Also an overlooked part here is that the global Erlang GC is easier to parallellize and/or keep incremental since it won't have object cycles sans PID's (that probably have special handling anyhow).
TlDr; GC's become way harder as soon as you have cyclic objects, Erlang avoids it and thus parts of it being good is more about Erlang being "simple".
This may be true only for some implementations. Good GC implementations operate on the concept of object graph roots. Whether the graph has cyclic references or not is irrelevant as the GC scans the relevant memory linearly. As long as the graph is unrooted, such GC implementations are able to still easily collect it (or, to be more precise, ignore it - the generational moving GCs the cost is the live objects that need to be relocated to an older/tenured generation).
The Java gc's are doing some crazy stuff, my point however was that the acyclic nature of the Erlang object graph enables them to do fairly "simple" optimizations to the GC that in practice should remove most need for pauses without hardware or otherwise expensive read barriers.
It doesn't have to do a lot of things to be good, once you have cycles you need a lot more machinery to be able to do the same things.
When it comes to Java - it has multiple GC implementations with different tradeoffs and degree of sophistication. I'm not very well versed in their details besides the fact that pretty much all of them are quite liberal with the use of host memory. So the way I approach it is by assuming that at least some of them resemble the GC implementation in .NET, given extensive evidence that under allocation-heavy scenarios they have similar (throughput) performance characteristics.

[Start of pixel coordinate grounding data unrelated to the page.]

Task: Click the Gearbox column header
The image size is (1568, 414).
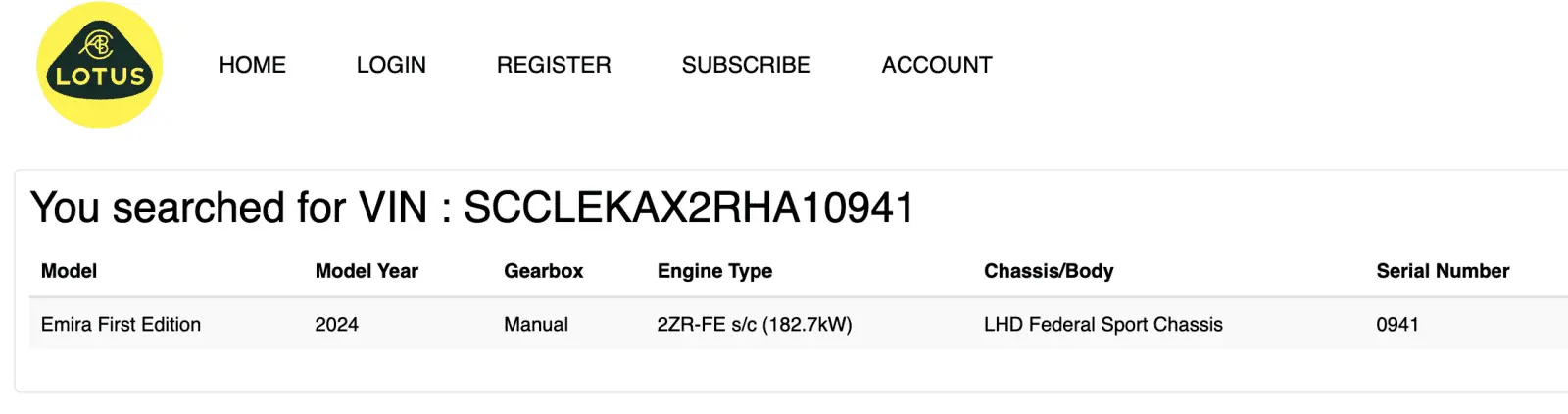Action: coord(543,271)
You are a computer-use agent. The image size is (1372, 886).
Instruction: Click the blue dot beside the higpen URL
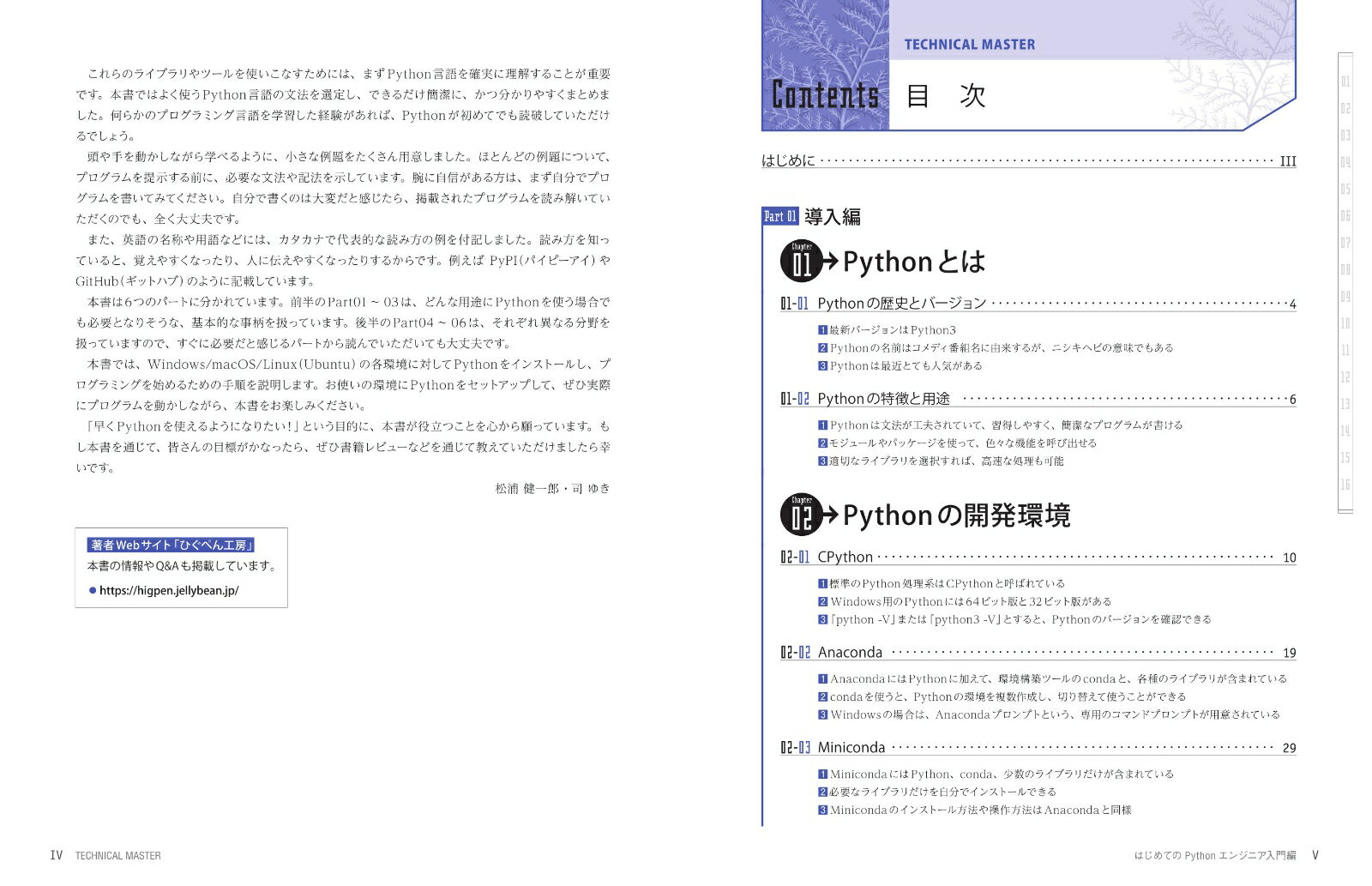[x=93, y=590]
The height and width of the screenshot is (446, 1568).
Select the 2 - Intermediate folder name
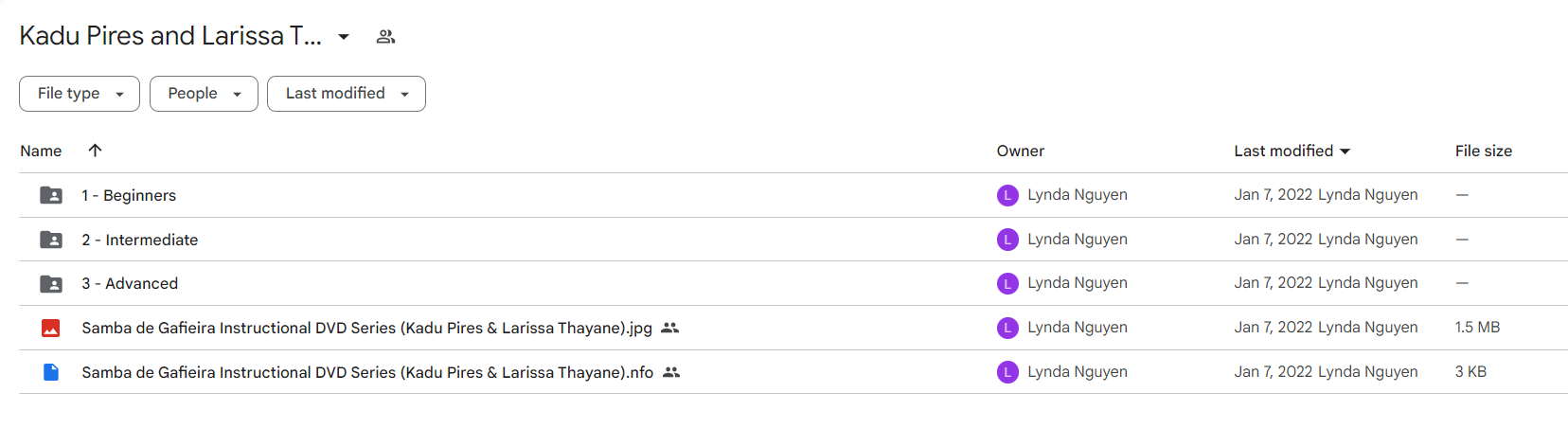[x=140, y=240]
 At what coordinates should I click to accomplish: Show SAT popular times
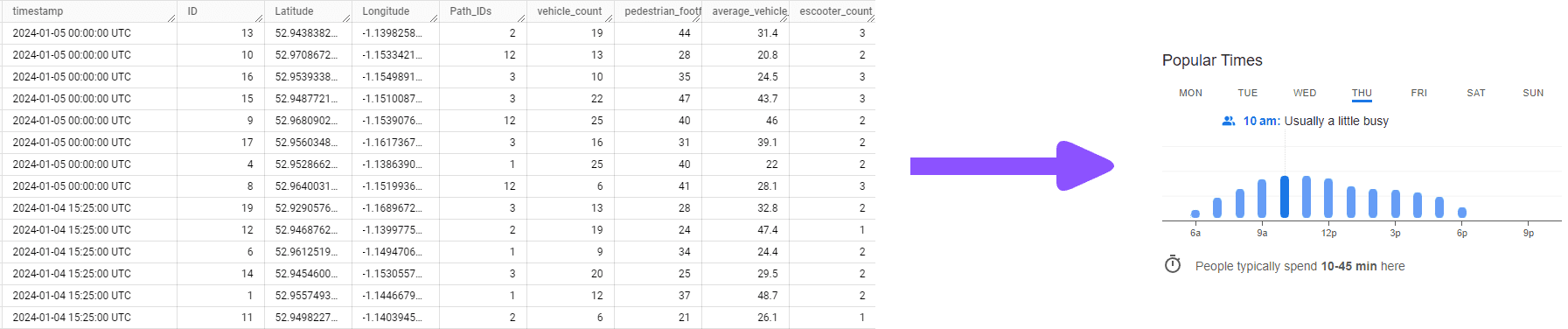1476,93
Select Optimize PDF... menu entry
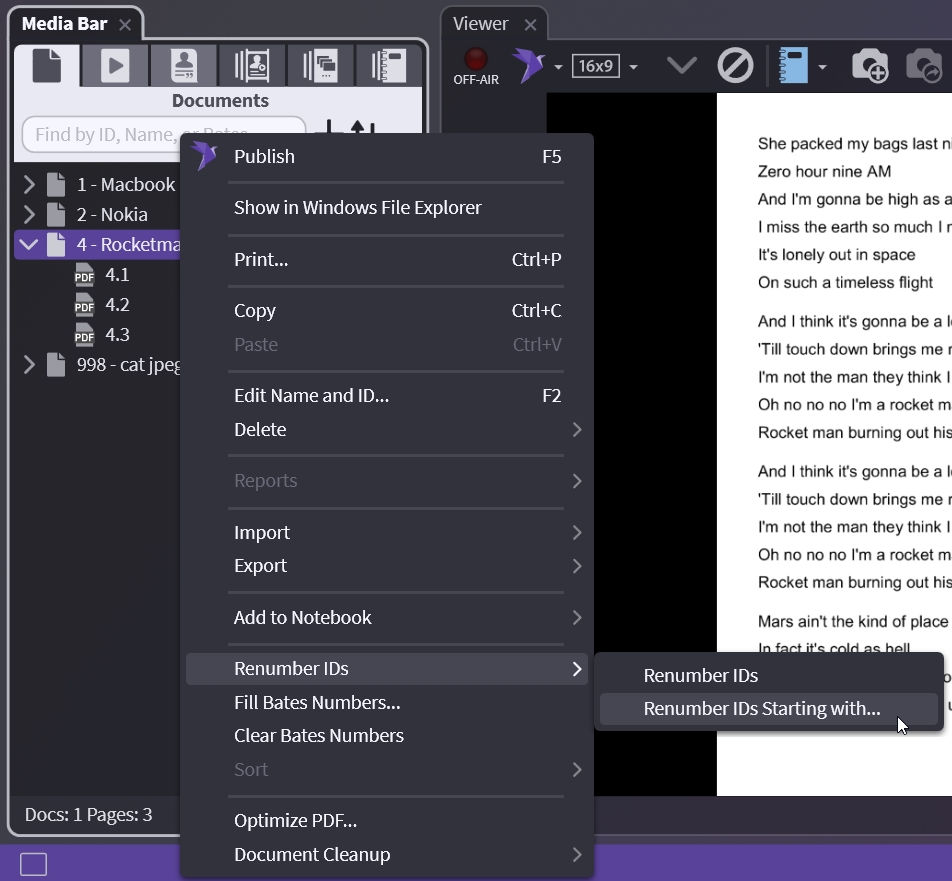The height and width of the screenshot is (881, 952). point(295,820)
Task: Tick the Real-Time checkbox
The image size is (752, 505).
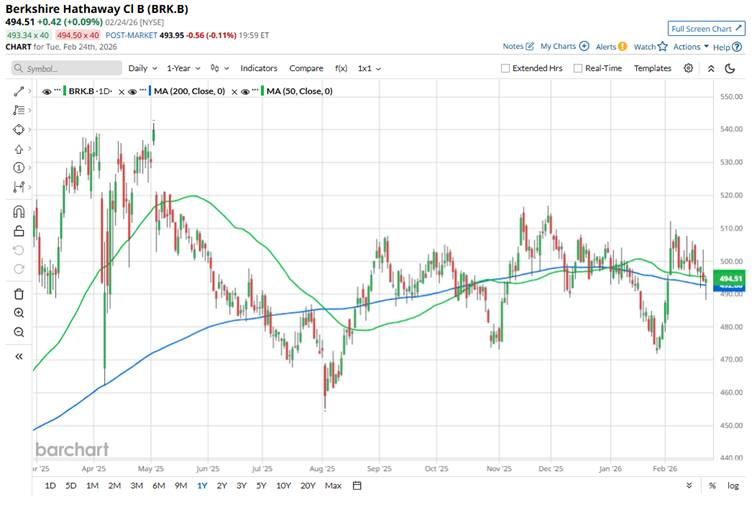Action: click(577, 68)
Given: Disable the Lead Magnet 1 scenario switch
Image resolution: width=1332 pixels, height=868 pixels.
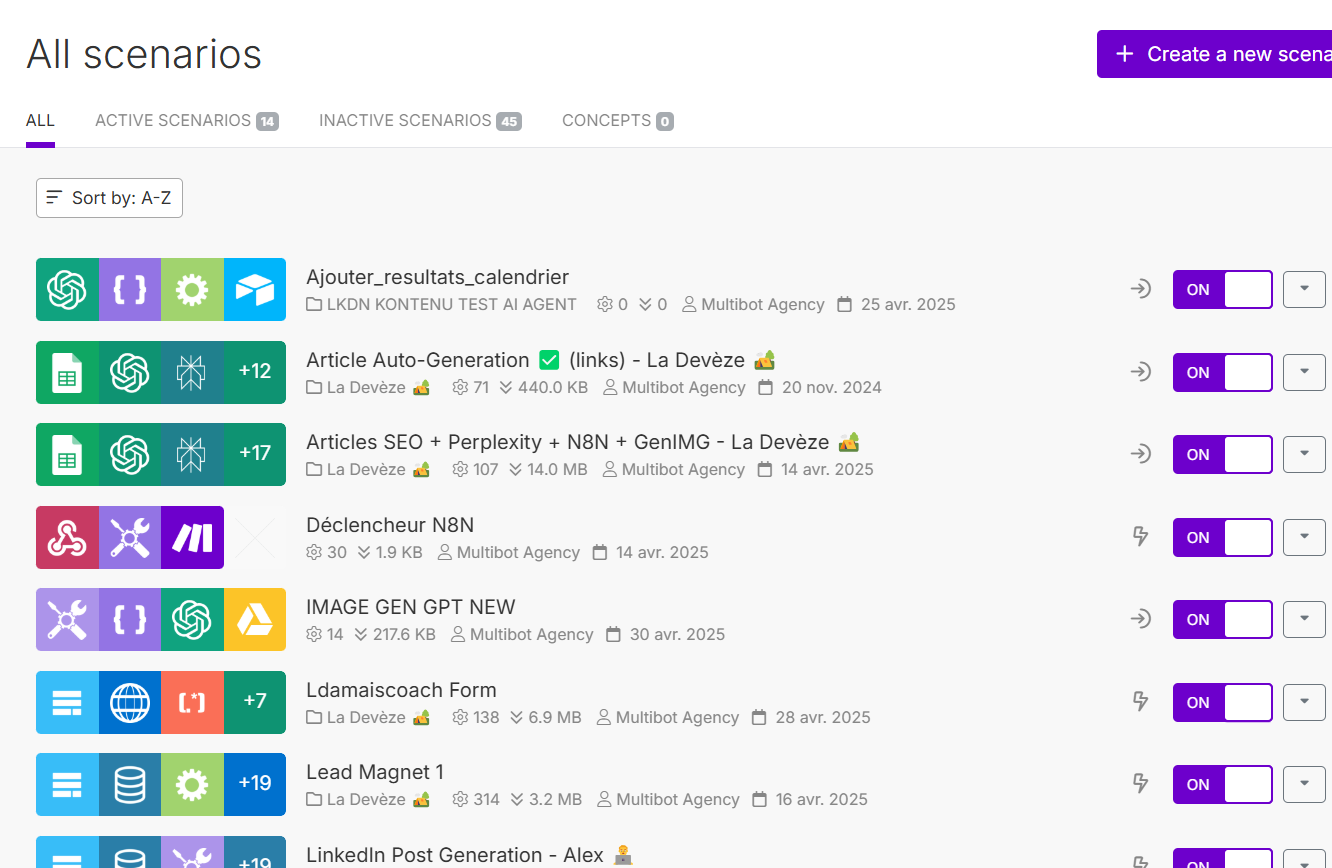Looking at the screenshot, I should coord(1222,785).
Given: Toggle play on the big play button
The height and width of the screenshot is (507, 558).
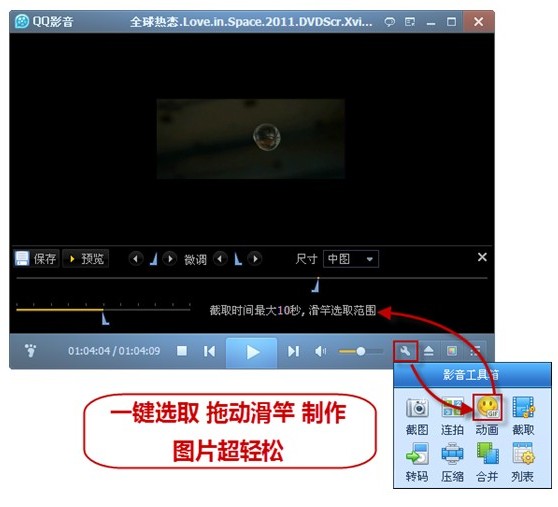Looking at the screenshot, I should coord(252,352).
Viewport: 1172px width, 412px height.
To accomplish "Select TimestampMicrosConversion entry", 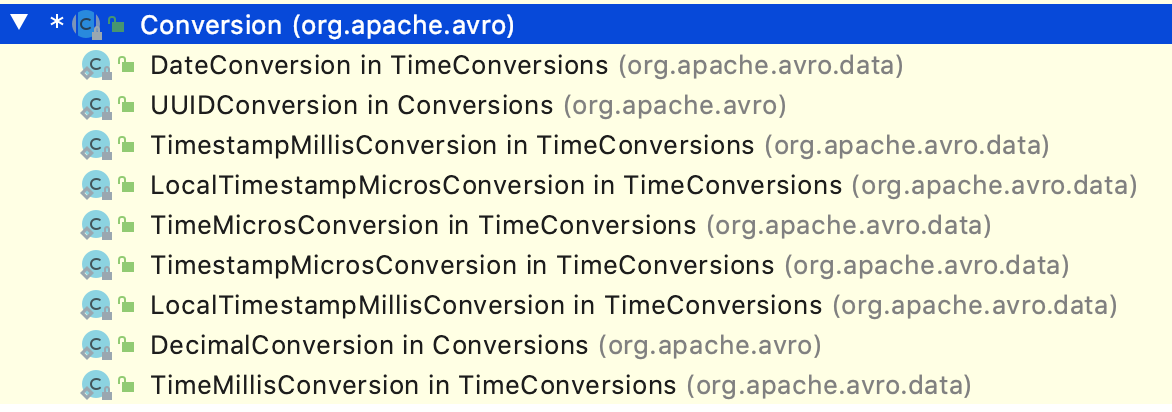I will point(462,265).
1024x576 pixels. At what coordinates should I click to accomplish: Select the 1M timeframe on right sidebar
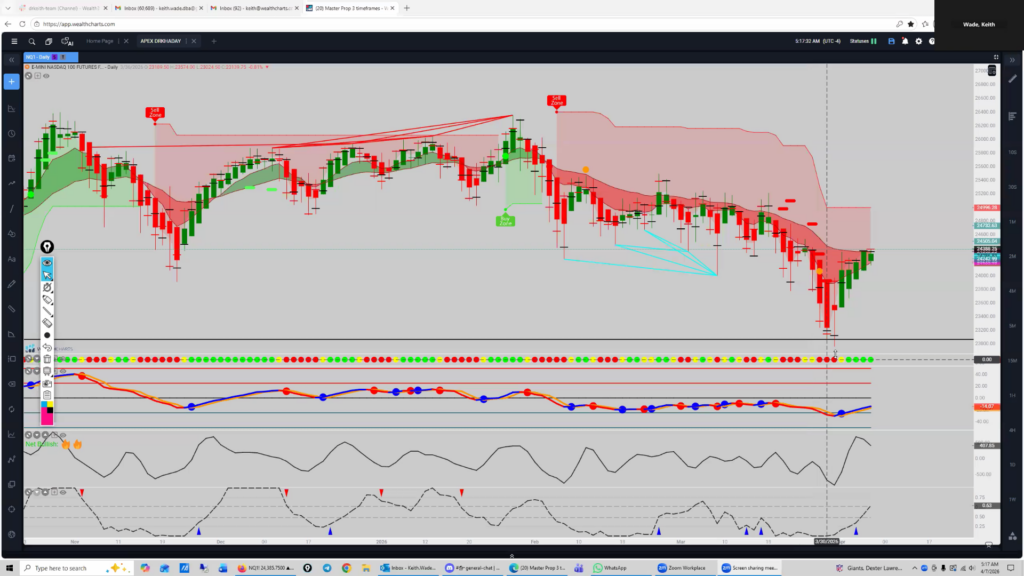(1012, 221)
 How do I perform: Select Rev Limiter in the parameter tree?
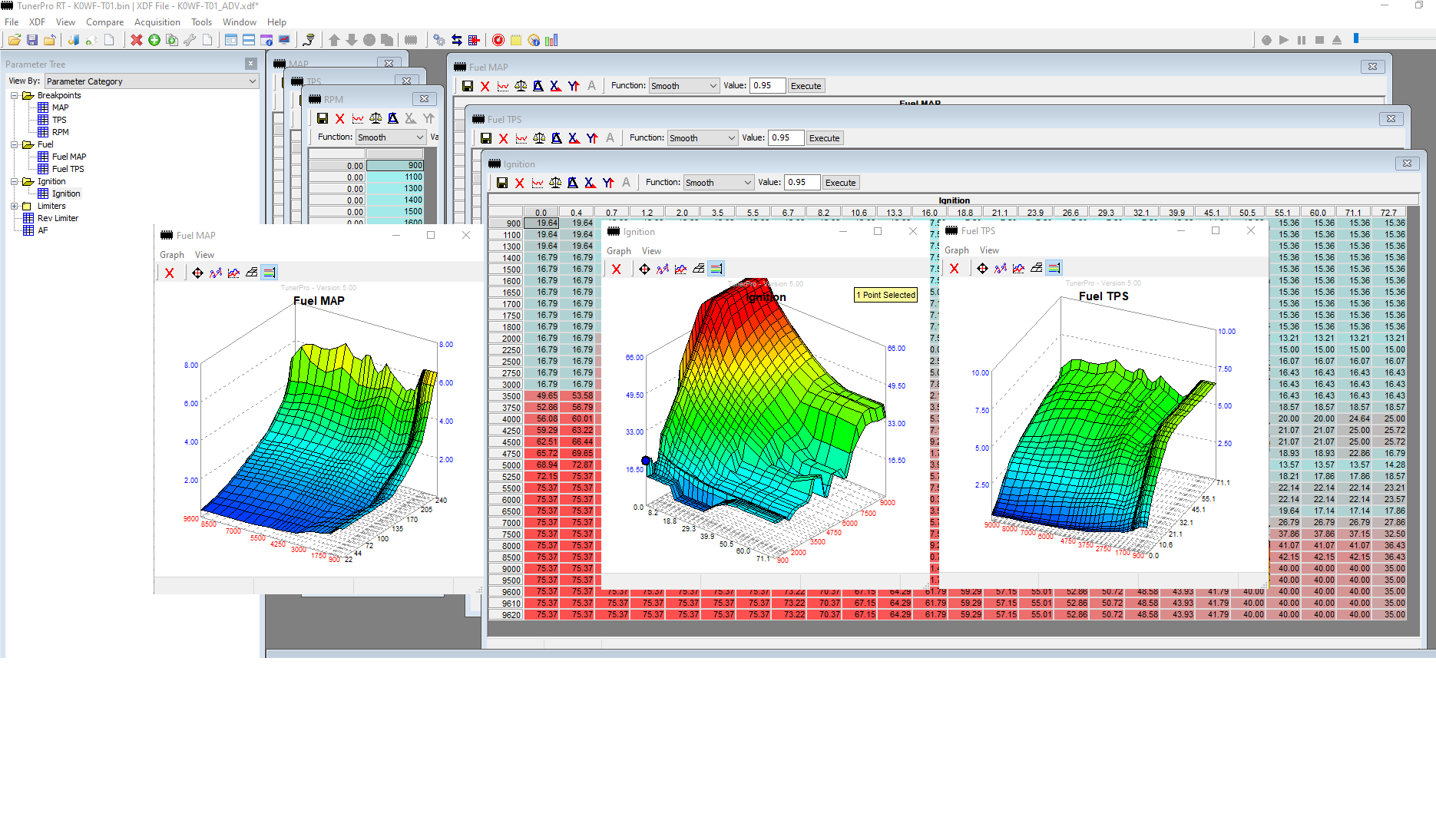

As for .NET itself, in server scenarios, it uses SRV GC which has per-core heaps (the count is sizing is now dynamically scalable per workload profile, leading to much smaller RAM footprint) and multi-threaded collection, which lends itself to very high throughput and linear scaling with cores even on very large hosts thanks to minimal contention (think 128C 1TiB RAM, stometimes you need to massage it with flags for this, but it's nowhere near the amount of ceremony required by Java).
Both SRV and WKS GC implementations use background collection for Gen2, large and pinned object heaps. Collection of Gen0 and Gen1 is pausing by design as it lends itself for much better throughput and pause times are short enough anyway.
They are short enough that modern .NET versions end up having better p99 latency than Go on multi-core throughput saturated nodes. Given decent enough codebase, you only ever need to worry about GC pause impact once you go into the territory of systems with hard realtime requirements. One of the better practical examples of this that exists in open source is Osu! which must run its game loop 1000hz - only 1ms of budget! This does pose challenges and requires much more hands-on interaction with GC like dynamically switching GC behaviopr depending on scenario: https://github.com/dotnet/runtime/issues/96213#issuecomment-... This, however, would be true with any language with automatic memory management, if it's possible to implement such a system in it in the first place.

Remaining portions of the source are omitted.